Another example of monster sequences
- Posted by Michael J. Sabal <m_sabal at ?a?oo.com> Jun 10, 2008
- 708 views
I know the discussion has somewhat passed, but I'm just now coming across a scenario where an internal 8-bit representation of strings could be useful. I have an FTP directory that contains over 100,000 entries. I didn't design the directory and I have no authority to change it. When requesting the directory listing (and this is just the listing, not the data), each entry can be anywhere from 57 bytes to over 1,000 bytes, depending on the length of the file name. Assuming an average of 65 bytes per entry, the list request will stream 6.5MB of data. This data is sent in blocks, and there is no way to tell in advance how many blocks are coming. Therefore, as each 4K block comes in, it must be concatenated to the data sequence.
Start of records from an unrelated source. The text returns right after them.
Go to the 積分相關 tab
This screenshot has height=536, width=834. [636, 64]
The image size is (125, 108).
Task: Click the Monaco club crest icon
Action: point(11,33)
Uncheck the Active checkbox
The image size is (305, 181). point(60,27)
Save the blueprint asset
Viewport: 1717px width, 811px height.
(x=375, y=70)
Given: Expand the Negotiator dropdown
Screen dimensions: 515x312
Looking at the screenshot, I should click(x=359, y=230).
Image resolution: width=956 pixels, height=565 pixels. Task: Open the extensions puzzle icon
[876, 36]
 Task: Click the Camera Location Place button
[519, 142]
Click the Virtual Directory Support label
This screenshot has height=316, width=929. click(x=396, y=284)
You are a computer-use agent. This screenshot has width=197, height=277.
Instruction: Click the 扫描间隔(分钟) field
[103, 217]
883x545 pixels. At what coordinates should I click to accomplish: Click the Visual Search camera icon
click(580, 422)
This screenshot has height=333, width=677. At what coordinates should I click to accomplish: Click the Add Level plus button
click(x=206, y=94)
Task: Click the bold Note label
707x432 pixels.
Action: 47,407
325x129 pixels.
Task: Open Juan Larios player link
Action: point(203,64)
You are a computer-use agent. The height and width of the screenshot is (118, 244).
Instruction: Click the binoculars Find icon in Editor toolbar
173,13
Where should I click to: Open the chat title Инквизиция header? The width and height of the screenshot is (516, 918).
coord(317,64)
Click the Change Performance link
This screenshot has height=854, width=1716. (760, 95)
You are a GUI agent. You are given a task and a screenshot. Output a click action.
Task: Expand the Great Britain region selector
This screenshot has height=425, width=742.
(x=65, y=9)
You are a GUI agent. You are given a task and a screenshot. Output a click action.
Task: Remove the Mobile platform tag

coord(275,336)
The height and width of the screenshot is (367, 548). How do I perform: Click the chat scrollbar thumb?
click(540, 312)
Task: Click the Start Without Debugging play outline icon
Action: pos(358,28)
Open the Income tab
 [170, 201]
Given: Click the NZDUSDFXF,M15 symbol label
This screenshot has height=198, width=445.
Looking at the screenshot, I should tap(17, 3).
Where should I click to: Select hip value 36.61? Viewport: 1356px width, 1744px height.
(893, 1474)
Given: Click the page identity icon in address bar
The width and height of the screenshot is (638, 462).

Since each streamed byte is stored as 4 memory bytes, the internal sequence is now 26MB. By the time the stream has been parsed, and the results stored in a separate sequence, over 50MB of memory is being used before anything can be written to a database. The additional memory use also increases the time it takes for the stream to process. It may be too difficult to actually implement - I'll admit I haven't looked into it yet. I only bring this up because there has been some doubt as to the need, as only a handful of examples have been presented to illustrate it. This case adds one more.